Next Thursday, Facebook is holding an event at its Menlo Park headquarters to show a new version of its "News Feed."
The News Feed is that center column of status updates, photo albums, and news stories you see every time you go to
We hate to ruin the anticipation, but we have a pretty good idea of what the new News Feed is going to feature: a lot more video and maybe some bigger pictures.
Here's the evidence.
On January 30, Facebook held a conference call with Wall Street analysts to go over its its fourth quarter earnings report.
During the call, CEO Mark Zuckerberg talked a lot about how well ads in the News Feed have been performing lately.
He said the ads will get even better, however, when Facebook is able to do "more with different kinds of media."
Later in the call, he specified what he meant by "different kinds of media" – "bigger pictures," "richer media," and "video."
Web publishers like Facebook love to sell video advertising because advertisers are willing to pay a much higher rate for it than they are photo or text ads.
Advertisers are willing to pay so much for video because they believe video ads are better at telling the kinds of stories that make brands. Also, advertisers are used to video. They've been buying them on TV for 60 years.
So what do those comments have to do with Thursday's announcement?

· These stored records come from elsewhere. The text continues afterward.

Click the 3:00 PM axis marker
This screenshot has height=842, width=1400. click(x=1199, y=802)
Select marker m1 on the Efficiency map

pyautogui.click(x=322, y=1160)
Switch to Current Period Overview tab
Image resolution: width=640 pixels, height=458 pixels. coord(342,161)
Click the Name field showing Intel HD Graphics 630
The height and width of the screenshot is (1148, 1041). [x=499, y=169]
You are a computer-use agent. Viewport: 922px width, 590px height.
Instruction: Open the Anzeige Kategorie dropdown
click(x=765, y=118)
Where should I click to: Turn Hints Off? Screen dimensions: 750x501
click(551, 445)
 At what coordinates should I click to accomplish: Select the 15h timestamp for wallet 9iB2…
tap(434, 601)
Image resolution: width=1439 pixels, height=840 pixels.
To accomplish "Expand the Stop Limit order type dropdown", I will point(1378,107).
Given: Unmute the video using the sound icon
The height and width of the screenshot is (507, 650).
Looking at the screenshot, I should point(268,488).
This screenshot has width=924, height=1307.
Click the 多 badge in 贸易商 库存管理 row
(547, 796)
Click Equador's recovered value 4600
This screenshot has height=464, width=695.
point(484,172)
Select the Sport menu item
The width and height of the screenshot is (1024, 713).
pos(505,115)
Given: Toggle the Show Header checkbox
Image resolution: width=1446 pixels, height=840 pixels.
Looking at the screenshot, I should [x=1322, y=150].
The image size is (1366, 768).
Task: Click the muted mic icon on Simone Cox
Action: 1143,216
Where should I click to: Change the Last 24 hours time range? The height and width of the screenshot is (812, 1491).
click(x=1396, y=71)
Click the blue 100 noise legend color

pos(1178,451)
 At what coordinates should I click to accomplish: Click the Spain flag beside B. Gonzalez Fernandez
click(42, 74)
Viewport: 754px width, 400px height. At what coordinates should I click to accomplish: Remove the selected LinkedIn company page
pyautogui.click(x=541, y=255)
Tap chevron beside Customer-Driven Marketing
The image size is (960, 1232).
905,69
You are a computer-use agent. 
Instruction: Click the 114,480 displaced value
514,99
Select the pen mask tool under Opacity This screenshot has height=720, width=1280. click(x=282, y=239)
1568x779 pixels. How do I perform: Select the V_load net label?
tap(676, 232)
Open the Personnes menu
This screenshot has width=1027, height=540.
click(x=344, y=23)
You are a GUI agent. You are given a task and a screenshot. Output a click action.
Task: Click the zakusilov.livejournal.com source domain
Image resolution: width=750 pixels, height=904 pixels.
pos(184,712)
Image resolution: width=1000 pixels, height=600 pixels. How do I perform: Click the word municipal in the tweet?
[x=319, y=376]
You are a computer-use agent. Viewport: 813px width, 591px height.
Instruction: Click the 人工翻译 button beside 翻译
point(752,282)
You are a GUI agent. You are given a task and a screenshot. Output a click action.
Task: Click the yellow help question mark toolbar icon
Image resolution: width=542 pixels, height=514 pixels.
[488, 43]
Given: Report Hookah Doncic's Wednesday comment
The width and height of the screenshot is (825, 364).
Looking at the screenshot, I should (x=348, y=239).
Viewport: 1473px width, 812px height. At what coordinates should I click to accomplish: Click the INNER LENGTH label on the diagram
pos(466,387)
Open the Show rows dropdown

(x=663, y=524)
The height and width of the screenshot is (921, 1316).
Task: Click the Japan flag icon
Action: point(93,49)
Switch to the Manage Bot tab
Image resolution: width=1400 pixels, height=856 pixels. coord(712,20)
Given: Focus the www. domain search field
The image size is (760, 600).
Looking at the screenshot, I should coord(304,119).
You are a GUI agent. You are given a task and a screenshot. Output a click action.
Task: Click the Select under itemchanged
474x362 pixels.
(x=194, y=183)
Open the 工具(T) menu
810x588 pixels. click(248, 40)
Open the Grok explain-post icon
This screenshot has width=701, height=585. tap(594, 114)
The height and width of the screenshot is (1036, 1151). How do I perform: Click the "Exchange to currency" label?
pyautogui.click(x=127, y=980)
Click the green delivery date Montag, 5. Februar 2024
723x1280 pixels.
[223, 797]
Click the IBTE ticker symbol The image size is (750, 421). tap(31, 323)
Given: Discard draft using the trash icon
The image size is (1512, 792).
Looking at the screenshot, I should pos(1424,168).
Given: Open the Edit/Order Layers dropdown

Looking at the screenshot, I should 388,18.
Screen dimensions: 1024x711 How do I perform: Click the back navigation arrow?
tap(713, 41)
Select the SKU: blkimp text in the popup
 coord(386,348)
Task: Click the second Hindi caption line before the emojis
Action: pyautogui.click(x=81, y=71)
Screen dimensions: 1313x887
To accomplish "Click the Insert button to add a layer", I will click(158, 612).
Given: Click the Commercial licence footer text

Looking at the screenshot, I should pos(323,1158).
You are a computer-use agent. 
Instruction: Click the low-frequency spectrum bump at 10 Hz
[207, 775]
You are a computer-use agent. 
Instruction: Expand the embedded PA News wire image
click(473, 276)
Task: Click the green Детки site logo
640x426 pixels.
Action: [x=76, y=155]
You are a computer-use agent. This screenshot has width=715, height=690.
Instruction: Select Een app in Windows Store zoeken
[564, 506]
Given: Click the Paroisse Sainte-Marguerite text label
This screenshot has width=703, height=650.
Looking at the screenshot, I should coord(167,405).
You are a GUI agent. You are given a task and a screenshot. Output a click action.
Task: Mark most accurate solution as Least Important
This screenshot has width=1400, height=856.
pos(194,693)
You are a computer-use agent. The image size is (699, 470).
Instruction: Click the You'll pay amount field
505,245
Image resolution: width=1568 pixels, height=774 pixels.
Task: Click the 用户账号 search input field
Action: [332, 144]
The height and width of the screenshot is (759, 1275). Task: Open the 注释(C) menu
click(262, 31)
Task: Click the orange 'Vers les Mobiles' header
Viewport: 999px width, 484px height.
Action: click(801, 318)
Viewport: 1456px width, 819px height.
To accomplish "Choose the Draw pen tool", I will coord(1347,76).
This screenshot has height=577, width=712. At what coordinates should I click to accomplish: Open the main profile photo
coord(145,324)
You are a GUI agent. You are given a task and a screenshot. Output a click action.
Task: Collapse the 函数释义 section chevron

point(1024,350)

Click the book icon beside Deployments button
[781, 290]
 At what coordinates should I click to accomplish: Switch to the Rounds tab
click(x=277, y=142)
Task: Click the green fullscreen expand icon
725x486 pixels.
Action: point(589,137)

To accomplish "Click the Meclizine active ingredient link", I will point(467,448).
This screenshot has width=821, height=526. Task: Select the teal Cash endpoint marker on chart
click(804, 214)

Well…during the same earnings call, Zuckerberg went on to say the only reason Facebook hasn't already put video ads in its News Feed is due to one of Facebook "product design principles."
That principle is: "we want the organic content to be of the same basic type of formats as paid content."
Translation: We're not going to show video ads ("paid content") in the News Feed until Facebook users are used to seeing video from their friends or selected content providers (ESPN? YouTube? Hulu? ABC?) in the News Feed.
Zuckerberg said that kind of "organic content" is coming.
It's a bit rough, because it's a direct transcription from Seeking Alpha, but here is Zuckerberg's quote on the topic:
Historically, advertisers want really rich things like big pictures or videos, and we haven’t provided those things historically. But one of the things that we’ve done in the last year, as you’ve seen, the organic News Feed product that consumers use are , moving towards bigger pictures, richer media, and I think you will continue to see it go in that direction. And then, I think a lot of the success of products like Instagram is because of that. It’s very immersive even on a small screen, it’s a wonderful photo product, and when you have those form factors for the content that gives you the ability to offer those form factors for advertising as well. So I think you see the trend there in terms of where it’s going and that’s just naturally going to make it, so we can deliver much more engaging advertising experiences than we were traditionally able to do and when we didn’t have those types of content in the system.
Get all that?
To review:
- Advertisers want to show ads using "rich media," "bigger pictures," and "video."